Australasian Convenience and Petroleum Marketers Association chief executive officer Mark McKenzie questioned whether the boycott would actually make an impact.

“The question from us is, will it have any impact or will it just shift business from the day before or to the day after,” Mr McKenzie said.

“Retailers are buying the petrol for around 1.40 a litre and then it costs 10 to 12 cents to retail. Talk to any business in the country and they’ll tell you costs are higher than they were a year or 10 years ago.”

Petrol prices in Australia’s capital cities are the highest they’ve been in more than four years and with school holidays starting, families are doing it tougher than usual.

“The cost of living is high and people are hurting, we know that but we’re largely helpless to these overseas factors so we need to look at local solutions,” Mr Khoury said.

Ms Lamont, who has called for the strike to be extended for the whole weekend after more than 100,000 people showed their support, said the October boycott won’t be the end.

“We will do this every month until we are listened to and prices come down and stay that way,” Ms Lamont told News Regional Media.

“The government must reduce tax on fuel — it’s theft and greed.
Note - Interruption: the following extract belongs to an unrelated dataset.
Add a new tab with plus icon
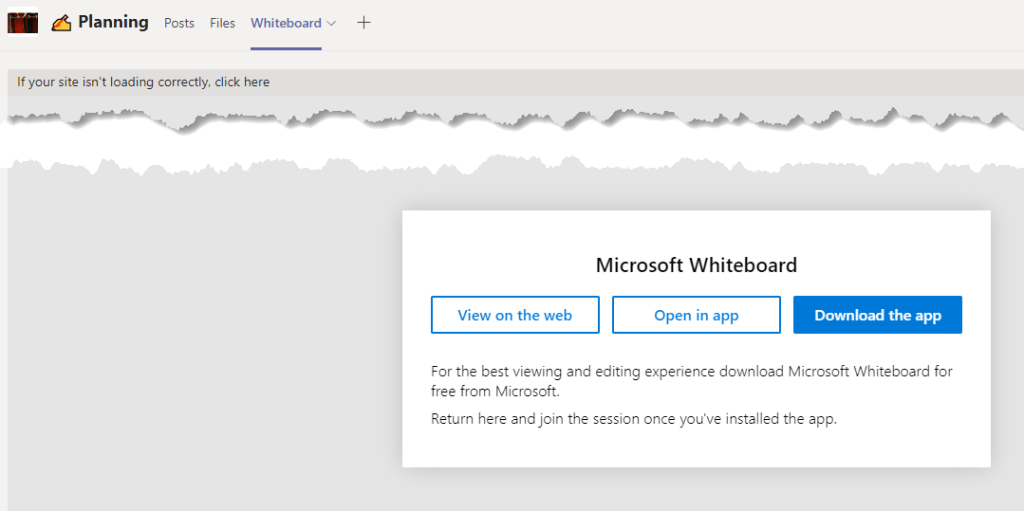Viewport: 1024px width, 511px height. point(364,23)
It’s sad to see so many people hurting.”

The federal government takes 49.9 cents a litre on excise tax and in addition to GST, the government pockets a little over 50 cents a litre.
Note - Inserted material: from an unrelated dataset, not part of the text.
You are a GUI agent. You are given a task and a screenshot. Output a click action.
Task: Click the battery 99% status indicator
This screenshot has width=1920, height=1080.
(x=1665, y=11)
But Mr McKenzie said the boycott would instead hurt someone else — the 7000 small business owners who run the nation’s petrol stations.

“One risk of this is if it really starts to impact on the revenue of small business, they’ll have to make the decision of whether to swallow the loss or try to recover it by increasing the price of products. The consequence could defeat the whole purpose and force retailers to push up petrol prices anyway,” Mr McKenzie said.
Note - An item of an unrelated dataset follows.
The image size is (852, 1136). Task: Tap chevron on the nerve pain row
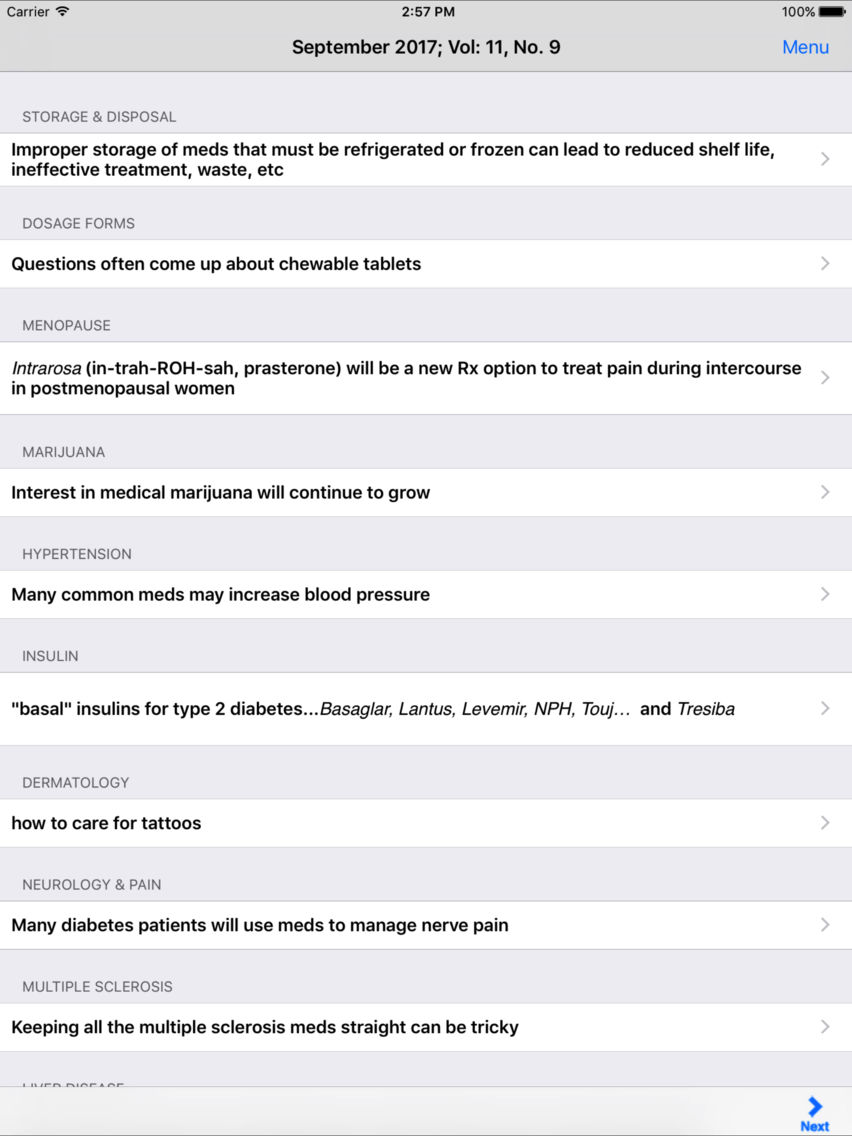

“They’re seeking to punish local businesses for the actions made by international oil producers.”

Queensland’s peak motoring body RACQ encouraged motorists to adopt a similar tactic of boycotting pricey stations every day of the year.

“It’s completely understandable that drivers are frustrated by the high fuel prices we’ve seen in recent months, and while one-off stunts like this may give motorists a feeling of empowerment, unfortunately, they’re unlikely to make a difference in the long-term,” RACQ spokeswoman Lucinda Ross said.

The national average price of unleaded petrol rose 0.6 cents last week to 152.8 cents a litre, according to the Australian Institute of Petroleum, while Adelaide drivers had the most pain at the bowser with a price of 157.9 cents — up 5.9 cents in a week to the highest since January 2014 and the nationwide average is 21.7 per cent higher than a year earlier.

Nonetheless, the Australian Competition and Consumer Commission says there is a greater diversity of petrol retailers compared to 15 years ago, which helps limit the impact of price increases.

“New retailers entering the market, for example, can have a positive impact on competition as businesses fight for market share,” ACCC chair Rod Sims said.

“This can help bring down prices, as we have recently seen in the Cairns petrol market.”

Major brands including Caltex and BP, which refine and wholesale petrol as well as sell it at retail, made up 83 per cent of ACCC monitored sales in 2002/03.

In 2016/17, that share of the market had fallen to 38 per cent.

Large chains 7-Eleven, United, Puma Energy and On The Run more than quadrupled market share over the period, rising from 6 per cent to 25 per cent.

Limits to docket discounts following ACCC intervention, as well as changes to supermarkets’ business arrangements, contributed to a decline in Coles’ and Woolworths’ market share since 2012/13.

“For many consumers, price is the most important factor when determining where to buy petrol,” Mr Sims said. “More players in the market means more options of where to buy petrol.”

Global Benchmark Brent crude jumped overnight to a four-year high above $US80 a barrel after Saudi Arabia and Russia ruled out any immediate increase in production despite calls by United States President Donald Trump for action to raise global supply.